#### [Data in this exercise]
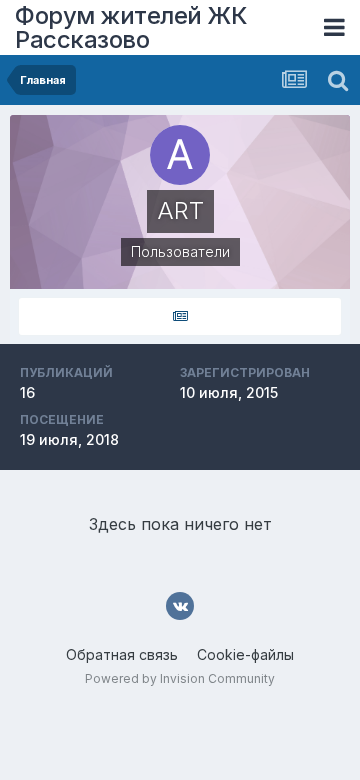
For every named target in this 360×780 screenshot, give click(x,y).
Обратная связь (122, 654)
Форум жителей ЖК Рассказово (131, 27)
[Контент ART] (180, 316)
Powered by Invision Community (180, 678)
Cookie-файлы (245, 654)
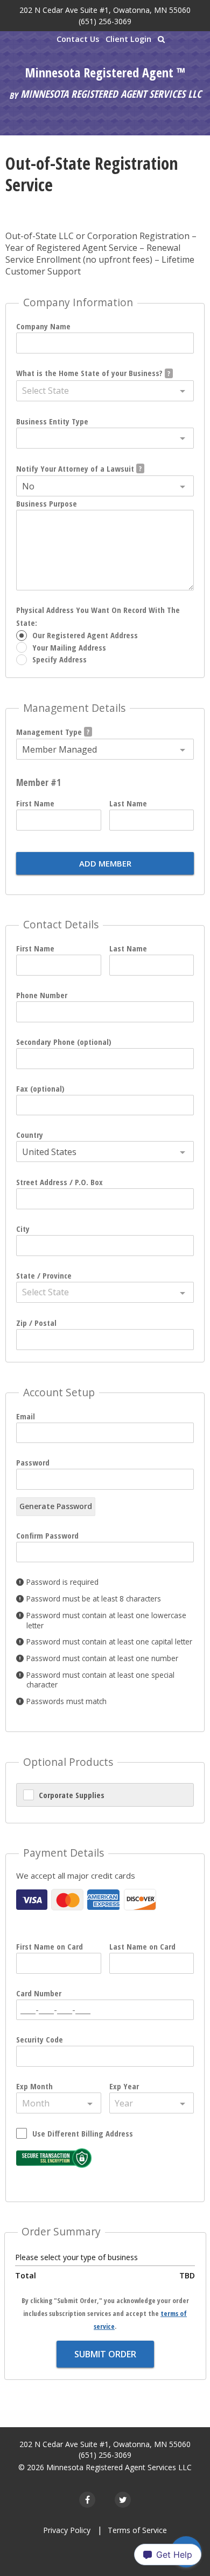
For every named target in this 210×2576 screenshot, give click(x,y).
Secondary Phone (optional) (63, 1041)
* * *
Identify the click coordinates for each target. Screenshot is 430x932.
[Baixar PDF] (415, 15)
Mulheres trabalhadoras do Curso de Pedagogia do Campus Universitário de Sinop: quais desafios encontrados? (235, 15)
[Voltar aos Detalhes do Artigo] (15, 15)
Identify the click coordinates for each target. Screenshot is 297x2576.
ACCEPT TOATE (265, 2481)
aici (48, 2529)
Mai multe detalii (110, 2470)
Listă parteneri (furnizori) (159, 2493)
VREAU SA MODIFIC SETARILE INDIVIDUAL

#### [Work instructions]
Wherever the word "every" appears in the data, return the whole line.

#### [Task result]
For every named target in this 360×780 screenshot, give click(x,y).
For every named target in this 210×2576 screenshot, give click(x,y).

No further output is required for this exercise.